(SELECTED EXTRACT begins)

Ok. Problem somewhere between the terminal through to the tweeter itself.
_Very_ strange if all 3 had the same issue, given the center is another model.
With the wires still connected to the top of the left speaker, twist the knobs just to make sure "open" is open and "closed" is closed.
Were these bought new?

cheers


----------



## robsong (Apr 3, 2010)

Yes NIB. With it open no sound when I close it I get sound with terminals connect top posts.


----------



## ajinfla (May 10, 2009)

Sorry, cross posting, I now see your center is ok.
The Q900s are operating sans tweeter. Could be the driver itself, or the connections, including XO.
If you're feeeling up to it:
The XO is usually mounted on the inside of the plate terminal. You could pull the plate. The tweeter wires should come down to it (usually blue) and terminate at push on connectors + and -. With the volume lowered, you could try touching your speaker wires to those connectors, see if any sound comes out of tweeter. Or use a AA battery.
Or call KEF.

cheers


----------



## robsong (Apr 3, 2010)

(SELECTED EXTRACT ends)
(RECORDED DATA begins)

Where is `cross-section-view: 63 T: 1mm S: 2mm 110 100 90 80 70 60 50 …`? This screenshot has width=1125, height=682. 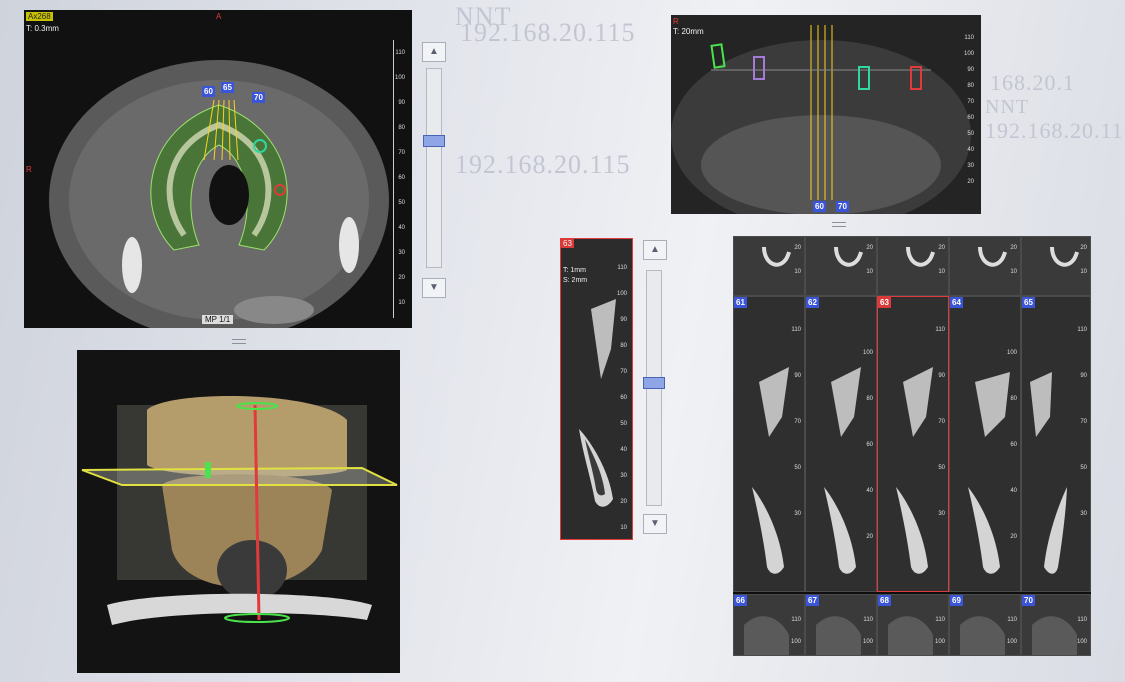
cross-section-view: 63 T: 1mm S: 2mm 110 100 90 80 70 60 50 … is located at coordinates (596, 389).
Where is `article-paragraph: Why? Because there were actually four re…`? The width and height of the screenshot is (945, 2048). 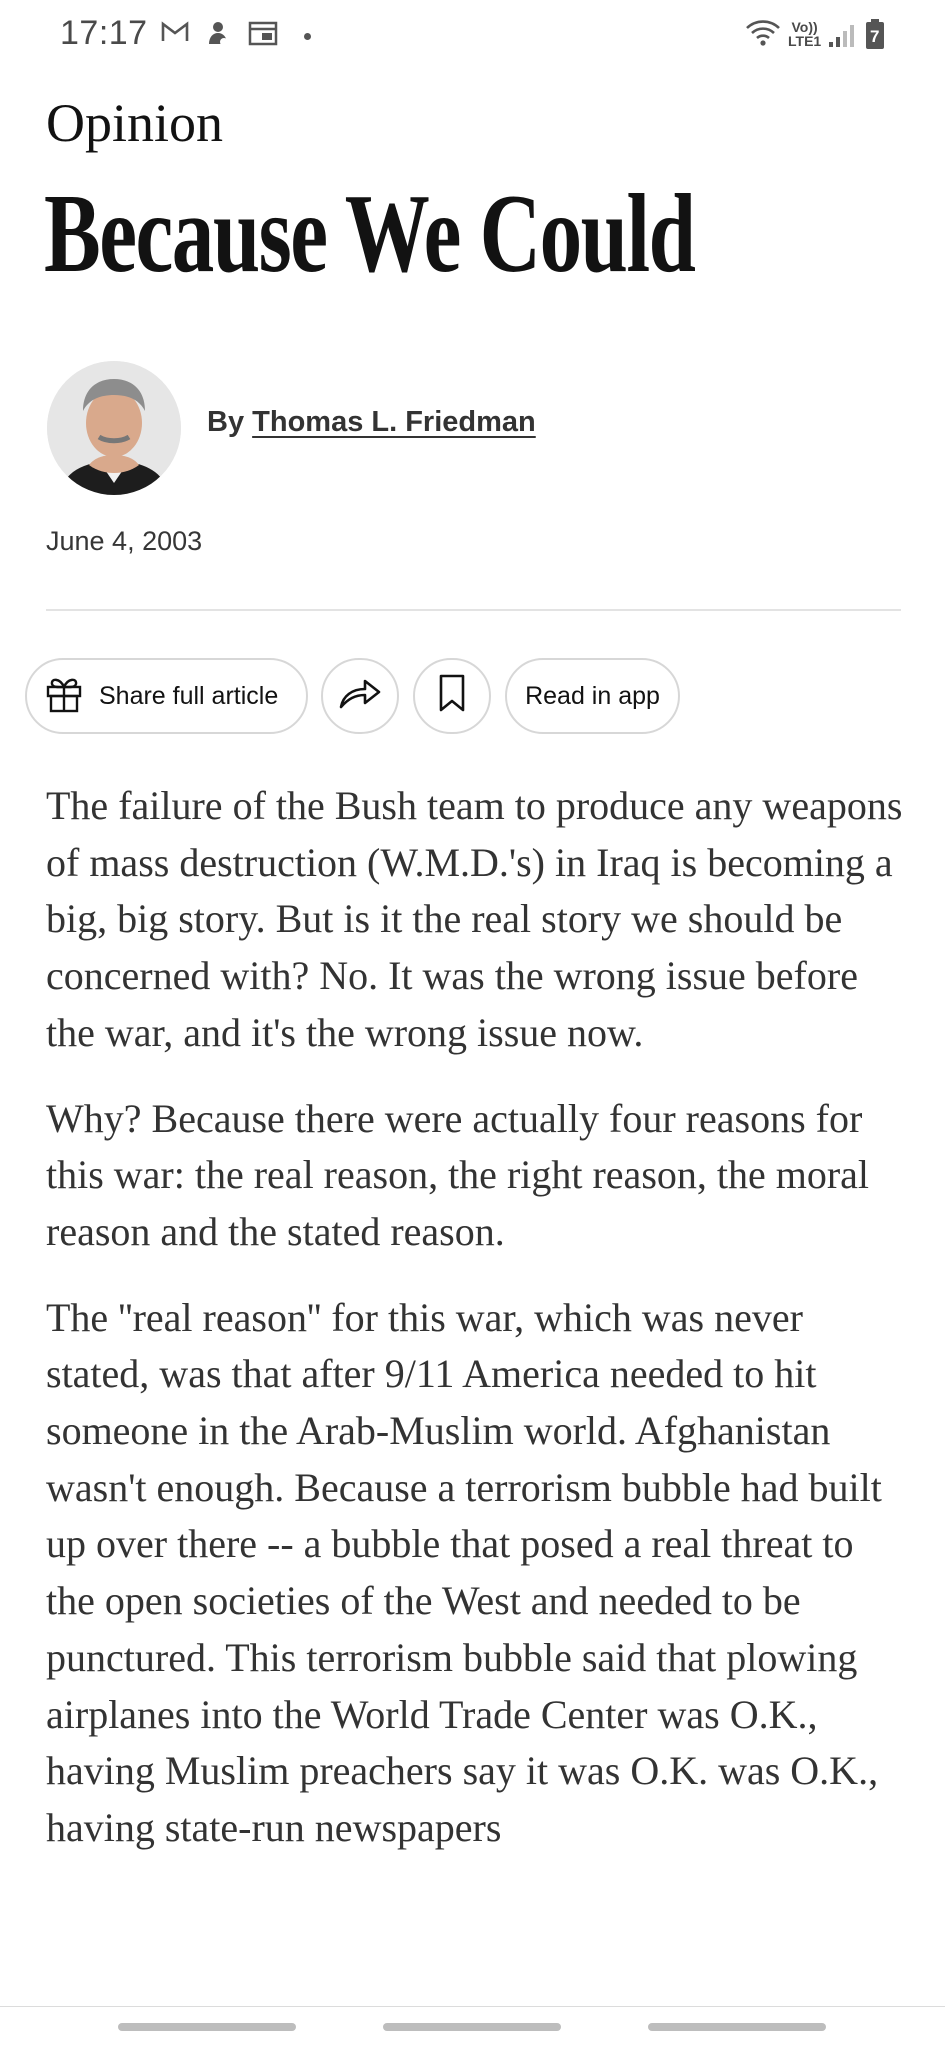
article-paragraph: Why? Because there were actually four re… is located at coordinates (458, 1174).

(RECORDED DATA ends)

_WHAT THE EXERCISE ASKS_
In the forum thread, where is the XO usually mounted? These lines come from a separate source, unrelated to the forum thread.

_SOLUTION FOR THIS TASK_
On the inside of the plate terminal.